### WHAT THIS TASK INVOLVES
In the excerpt on 401(k) millionaires below, copy out the passage word for word, starting at "CONTRIBUTE 10 TO" and ending at "50 and older.".

### SELECTED EXCERPT

The average age of the 401(k) millionaire studied by Fidelity over 12 years is 59, and they're someone who has worked for their company for more than 30 years and earned less than $150,000 a year. Not that everyone needs a million dollars for retirement... but just in case.

Do you have what it takes to become a 401(k) millionaire?

SAVING EARLY
What helps your million-dollar savings is that your money has a chance to grow to higher levels over time. This is because of favorable tax treatments in that you don't pay until after you make withdrawals.

CONTRIBUTE 10 TO 15 PERCENT
That includes the company contribution. Fidelity's 401(k) millionaires had an average company contribution of 5 percent. In addition, those millionaires deferred about 14 percent of their pay over the 12 years they were studied, amounting to $13,300 a year. That made their total savings rate 19 percent. IRS rules allowed people to defer up to $17,500 of their pay in a 401(k) account in 2014 and as much as $23,000 if you were 50 and older.

### EXCERPTED DATA
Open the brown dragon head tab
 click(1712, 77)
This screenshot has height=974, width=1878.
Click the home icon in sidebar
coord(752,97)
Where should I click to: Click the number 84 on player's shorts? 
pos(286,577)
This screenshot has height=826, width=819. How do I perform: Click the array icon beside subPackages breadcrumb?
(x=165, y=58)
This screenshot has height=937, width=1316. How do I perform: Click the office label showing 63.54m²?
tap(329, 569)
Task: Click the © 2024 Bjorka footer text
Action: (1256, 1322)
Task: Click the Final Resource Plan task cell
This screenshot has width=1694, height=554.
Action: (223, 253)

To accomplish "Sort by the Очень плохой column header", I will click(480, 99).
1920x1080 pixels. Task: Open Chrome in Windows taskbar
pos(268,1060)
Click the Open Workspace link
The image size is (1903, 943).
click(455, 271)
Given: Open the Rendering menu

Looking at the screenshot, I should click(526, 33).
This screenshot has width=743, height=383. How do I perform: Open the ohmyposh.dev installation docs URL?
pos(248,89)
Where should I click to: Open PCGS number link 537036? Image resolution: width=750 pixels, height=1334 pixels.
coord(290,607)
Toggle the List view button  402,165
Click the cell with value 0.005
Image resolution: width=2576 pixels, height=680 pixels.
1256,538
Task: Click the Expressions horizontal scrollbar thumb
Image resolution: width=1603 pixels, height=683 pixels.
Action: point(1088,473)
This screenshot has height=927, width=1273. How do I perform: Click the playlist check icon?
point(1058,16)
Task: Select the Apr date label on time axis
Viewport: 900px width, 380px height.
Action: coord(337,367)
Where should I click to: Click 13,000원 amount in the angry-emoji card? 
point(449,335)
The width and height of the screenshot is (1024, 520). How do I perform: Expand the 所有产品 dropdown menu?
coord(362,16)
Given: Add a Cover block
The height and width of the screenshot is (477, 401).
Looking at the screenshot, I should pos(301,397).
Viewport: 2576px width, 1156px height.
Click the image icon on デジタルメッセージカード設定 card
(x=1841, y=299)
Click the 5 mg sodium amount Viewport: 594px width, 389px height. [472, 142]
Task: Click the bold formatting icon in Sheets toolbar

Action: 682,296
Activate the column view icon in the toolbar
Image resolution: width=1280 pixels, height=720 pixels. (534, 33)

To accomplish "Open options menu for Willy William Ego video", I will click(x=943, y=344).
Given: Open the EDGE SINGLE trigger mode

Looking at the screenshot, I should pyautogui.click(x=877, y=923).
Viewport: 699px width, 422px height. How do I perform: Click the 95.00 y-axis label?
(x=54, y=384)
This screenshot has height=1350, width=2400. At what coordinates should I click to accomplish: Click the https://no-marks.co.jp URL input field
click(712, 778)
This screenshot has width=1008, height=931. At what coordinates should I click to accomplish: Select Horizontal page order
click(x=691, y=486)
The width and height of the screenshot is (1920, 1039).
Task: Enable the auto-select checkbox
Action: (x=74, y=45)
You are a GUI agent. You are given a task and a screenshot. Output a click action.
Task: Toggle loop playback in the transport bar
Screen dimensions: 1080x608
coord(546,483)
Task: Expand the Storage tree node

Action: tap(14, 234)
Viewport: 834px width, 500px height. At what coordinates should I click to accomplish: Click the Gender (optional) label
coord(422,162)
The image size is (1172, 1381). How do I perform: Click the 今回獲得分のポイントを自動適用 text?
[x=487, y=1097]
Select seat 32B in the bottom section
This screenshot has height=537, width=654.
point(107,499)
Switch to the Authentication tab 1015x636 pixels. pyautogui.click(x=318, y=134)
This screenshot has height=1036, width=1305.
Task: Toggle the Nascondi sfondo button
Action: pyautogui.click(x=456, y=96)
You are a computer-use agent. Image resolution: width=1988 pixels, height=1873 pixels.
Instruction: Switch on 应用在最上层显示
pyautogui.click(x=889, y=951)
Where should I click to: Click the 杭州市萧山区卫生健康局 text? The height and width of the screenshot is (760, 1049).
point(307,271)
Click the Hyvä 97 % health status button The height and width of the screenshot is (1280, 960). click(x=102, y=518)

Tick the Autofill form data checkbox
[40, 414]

### SOLUTION TO THIS TASK
CONTRIBUTE 10 TO 15 PERCENT
That includes the company contribution. Fidelity's 401(k) millionaires had an average company contribution of 5 percent. In addition, those millionaires deferred about 14 percent of their pay over the 12 years they were studied, amounting to $13,300 a year. That made their total savings rate 19 percent. IRS rules allowed people to defer up to $17,500 of their pay in a 401(k) account in 2014 and as much as $23,000 if you were 50 and older.